「介護スタッフが働きたいと思う職場をつくる」は、経営者に戦略的な方針として受け止められるでしょうか?あるいは受け止められているでしょうか?「介護サービス事業を運営する上での問題点」(介護労働実態調査H22年度)施設系(入所型)を見ますと、以下のようになっています。

 まずは、人材の確保に関してみれば、「良質な人材の確保が難しい」(1位60.8%)、「今の介護報酬では、人材の確保・定着のために十分な賃金を払えない」(2位54.2%)、「経営(収支)が苦しく、労働条件や労働環境改善をしたくても出来ない」(5位22.1%)となっています。人材の確保のために賃金の向上や労働条件の改善をしたくても出来ないという悩みが見えてきます。

 また、介護スタッフのキャリア形成や向上心を満たす施策については「教育・研修の時間が十分に取れない」(3位30.4%)「介護従事者の介護業務に関する 知識や技術が不足している」(6位19.2%)となっています。介護従事者の知識や技術を育てるためには、良質な人材を確保し、教育・研修を充実しなければならないという悩みをお持ちだということがわかります。

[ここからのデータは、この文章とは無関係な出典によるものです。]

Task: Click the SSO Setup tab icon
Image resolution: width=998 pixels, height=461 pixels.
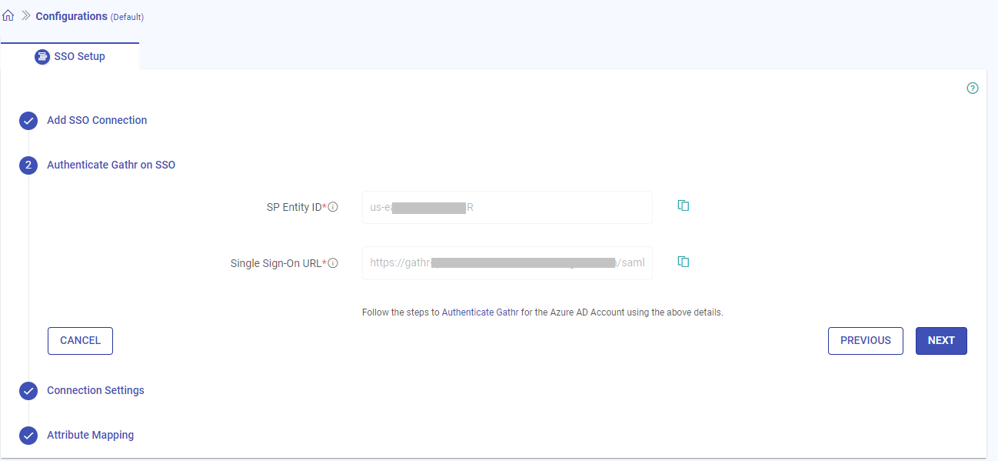Action: click(x=42, y=56)
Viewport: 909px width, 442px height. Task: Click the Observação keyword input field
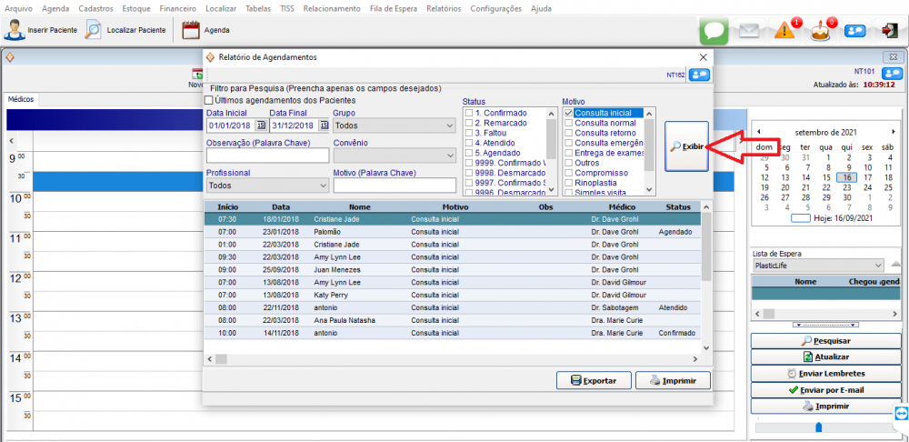[x=267, y=156]
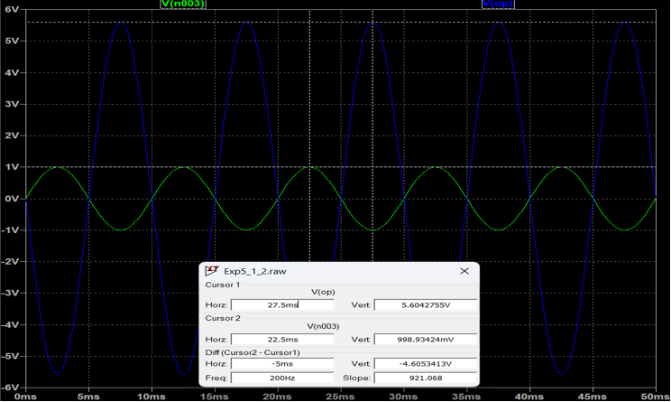Click the Slope field showing 921.068

[425, 377]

 しかし、ここで気になるのは、「今の介護報酬では、人材の確保・定着のために十分な賃金を払えない」、「十分な時間が取れない」などの回答です。選択肢から当てはまるもの3つを選ぶアンケート方式ですので、違う考えがあっても用意された選択肢によって決まってしまう面は否めませんが、「管理者の指導・管理能力が不足している」(6.9%注1)「介護従事者間のコミュニケーションが不足している」(4.3%注1)「経営者・管理者と職員間のコミュニケーションが不足している」(4.7%注1)といった回答の低さと比べて、高い構成比となっている点には気になるものがあります。

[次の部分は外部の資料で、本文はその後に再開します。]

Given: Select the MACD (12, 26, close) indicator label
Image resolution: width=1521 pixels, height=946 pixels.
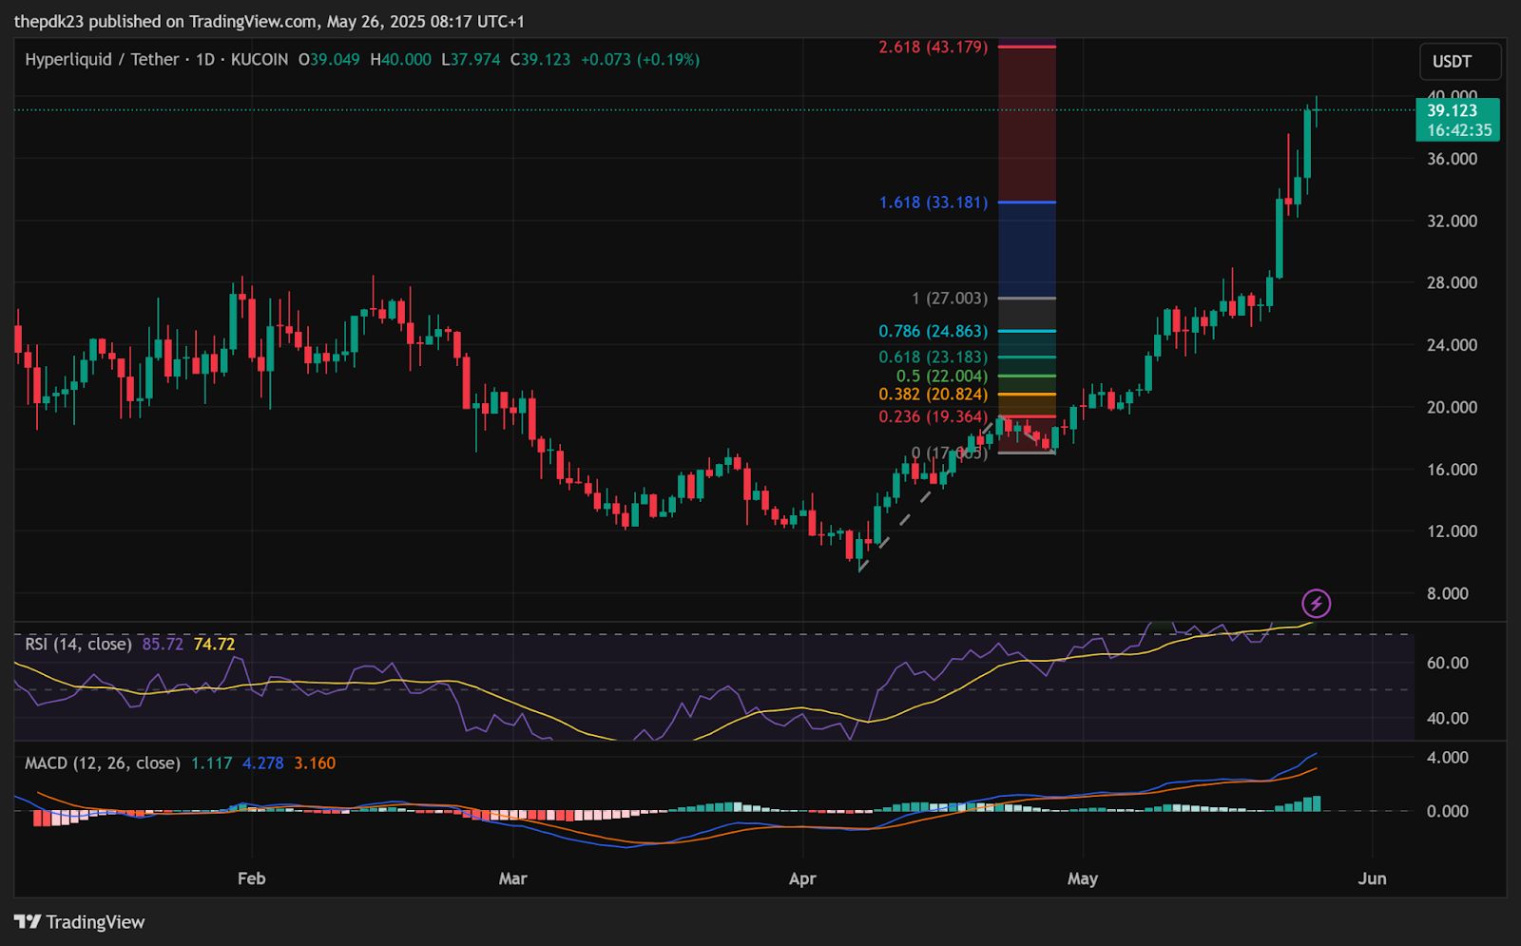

 賃金の向上は、生産性の向上によってもたらされるものです。研修などの時間は捻出するものだと思います。それがマネジメント側の課題だと思います。今の介護報酬でさえ、十分な賃金を払えないなら、2025年問題に象徴されるように、社会保障費が減額されて行く将来は、更に払えなくなるはずです。そのように将来を見通せば、都合の良い環境ができるのを待つのではなく、自ら現状を打破する戦略的な方針を定める必要があると感じます。


注1) H25介護労働実態調査(事業所集計)
http://www.kaigo-center.or.jp/report/pdf/h25_chousa_jigyousho_chousahyou.pdf
アンケート質問「「介護サービス事業を運営する上での問題点」の全集計の構成比。この中には施設系(入所型、通所型)も訪問系も含まれる。